Discussion in 'North Irish Horse' started by Gerry Chester, Jul 24, 2006.

  1. Gerry Chester

    Gerry Chester WW2 Veteran WW2 Veteran

    Chapter 1

    It may be asked, "How possibly can service in the Home Guard be connected to that with the North Irish Horse?" A reasonable question but, if it hadn't happened, the writer's wearing the Cap Badge of the NIH would not have come to pass.


    After the fall of France, in 1940, the invasion of Britain by German forces became a distinct possibility. Responding to the Prime Minister, Winston Churchill's stirring speech to "Fight on the Beaches etc." there came into being the L.D.V. (Local Defense Volunteers). Some months later, the name of the organisation was changed to that of the Home Guard. Unlike, as it was portrayed in the BBC's enjoyable Dad's Army, service by the volunteers was taken very seriously.

    Initially little was available by way of equipment. Thus the early days saw men of all ages in civilian clothes, learning basic arms drill with wooden rifles. Slowly the shortage of equipment lessened. By the time I enrolled, in the autumn, even some uniform items had become available including forage caps, but without badges to wear on them.

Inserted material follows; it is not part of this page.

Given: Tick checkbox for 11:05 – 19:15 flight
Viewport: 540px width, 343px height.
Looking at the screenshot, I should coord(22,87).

    The unit was based in St. Hilary's Church Hall, home of the 15th Wallasey Boy Scouts. (I was Scoutmaster of the troop for some years after war's end). Our duties consisted primarily of manning road blocks, looking for German parachutists (during bombing raids, also fire-watching) from atop Wallasey's Church Towers, and drill, drill, drill. The latter took place in adjoining Harrison Park gifted several years earlier, by the Harrison shipping line owners.

    [​IMG] Towards the end of the year, news came that Home Guard units would be affiliated with a regular Army Regiment, that of the county in which they were located. As Wallasey was then in the county, Cheshire Regiment cap badges were issued, being the first of the five worn by this writer during WW II. The Cheshire Regiment, a regular battalion, was raised in 1689 and, as the Duke of Norfolk's Regiment a volunteer battalion, the 22nd Foot in 1751. It has earned an impressive number of Battle Honours, commencing as far back as the Seven Years War. The Castle, Chester, is home to the Regiment.

    [​IMG] 1942 saw the giving of, albeit modest, subsistance allowances and deliveries of more and more equipment, early May seeing the arrival of a single Bren gun. Later in the month I was ordered, along with three others, to go the HQ of the South-West Lancashire Regiment, near Warrington, for one week of infantry and training, including how to handle a Bren Gun. While there it was a worrying time, not only could be clearly seen the flames from infamous "May Blitz" on Liverpool, just a few miles to the west, additionally I could not get through by telephone to my parents to ascertain if all was well. At the end of the week, I had learnt three things: how to strip and reassemble a Bren; that one does not salute a Regimental Sergeant Major; my previously held desire, to join an infantry unit, no longer existed.

    By September it became obvious, to avoid any chance of being conscripted as a foot soldier, I must volunteer. At the Recruiting Depot in Liverpool, enticed by a poster of a black-bereted soldier, I signed up. Thus the first phase, unknowingly taken towards service with the North Irish Horse, came to an end.